El PT se ha opuesto firmemente a este proyecto, que originalmente data de 1993, pero que ha sido desempolvado en los últimos meses después de algunos notorios crímenes protagonizados por menores: el asesinato a cuchillazos de un hombre en Río de Janeiro, cuando dos jóvenes le robaron la bicicleta en plena Laguna Rodrigo de Freitas, y la violación de dos adolescentes en el norteño estado de Piauí por una patota de cinco adolescentes. Estos hechos fueron aprovechados por el presidente de la Cámara de Diputados, Eduardo Cunha (PMDB), en abierto conflicto con la presidencia, para impulsar la controvertida enmienda, que es respaldada por la llamada “bancada de la bala”, legisladores vinculados con las fuerzas policiales y militares.
“Es muy peligroso que un tema tan delicado haya quedado rehén de una disputa política entre el Congreso y el Ejecutivo, y que sea aprovechado por los sectores más conservadores y reaccionarios que pretenden hacer retroceder nuestra sociedad. En vez de garantizar la protección de los menores, se avanza en una propuesta que viola la propia Constitución”, señaló a LA NACION la defensora pública Eufrasia María Souza, de la Coordinadora Nacional de Defensa de los Derechos del Niño y del Adolescente.
En efecto, la Constitución brasileña de 1988, en su artículo 228, resalta que los menores de 18 años son inimputables penalmente. Hasta esa edad, los infractores de la ley deben ser tratados de acuerdo con el Estatuto del Niño y del Adolescente, de 1990, que establece como castigo medidas socioeducativas, que van desde las amonestaciones verbales y los trabajos comunitarios hasta la internación en institutos de menores. La internación, que puede extenderse por un plazo máximo de tres años, está prevista sólo para actos de amenaza grave o violencia (hurto, robo, violación u homicidio), o cuando el infractor es reincidente, o si no ha cumplido el castigo anteriormente impuesto.
LA MAYORÍA, A FAVOR
Sin embargo, las encuestas de opinión apuntan que una gran mayoría de los brasileños está de acuerdo con la reducción de la edad de imputabilidad penal. El último sondeo de Datafolha sobre el tema, divulgado el 22 de junio, indicó que el 87% de los encuestados aprobaba juzgar a menores de entre 16 y 18 años como adultos.

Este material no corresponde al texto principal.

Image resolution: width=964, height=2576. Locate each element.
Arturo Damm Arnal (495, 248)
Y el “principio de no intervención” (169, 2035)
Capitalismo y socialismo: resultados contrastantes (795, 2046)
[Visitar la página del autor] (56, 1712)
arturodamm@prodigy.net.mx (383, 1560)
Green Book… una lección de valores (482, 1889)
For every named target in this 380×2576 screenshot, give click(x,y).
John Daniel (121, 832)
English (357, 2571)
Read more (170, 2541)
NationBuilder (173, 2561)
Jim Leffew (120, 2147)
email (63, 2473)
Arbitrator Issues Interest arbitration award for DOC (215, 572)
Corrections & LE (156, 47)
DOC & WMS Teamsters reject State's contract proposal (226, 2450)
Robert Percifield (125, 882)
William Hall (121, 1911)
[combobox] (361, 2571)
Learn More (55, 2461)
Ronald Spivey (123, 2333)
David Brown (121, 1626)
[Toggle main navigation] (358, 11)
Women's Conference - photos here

Dilma ha subrayado que los menores son regularmente usados por bandas criminales para cometer delitos y abogó por que el Congreso aumente las penas para ese tipo de conductas.
“Basta de impunidad para aquellos que utilizan a niños y adolescentes para cometer crímenes. En el gobierno defendemos que la pena sea aumentada para los adultos que usan a los menores como escudo dentro de una organización criminal”, afirmó.
Según datos oficiales, hay en estos momentos unos 32.000 adolescentes internados en institutos de rehabilitación socioeducativa para menores en todo Brasil. Y las cárceles tienen una población de 607.731 reclusos, unos 231.000 más que la capacidad de las instalaciones.
“La reducción de la edad de imputabilidad penal resultaría en un mayor encarcelamiento de adolescentes en un sistema penitenciario ya fallido, sobrecargado, con claras evidencias de maltratos, condiciones inhumanas y prácticas de tortura. Poner a menores de 18 años en privación de libertad en las mismas instalaciones que los adultos los dejaría aún más vulnerables a abusos y podría significar una mayor propensión a la reincidencia en el crimen”, apuntó, por su parte, Atila Roque, director de la organización Amnistía Internacional en Brasil.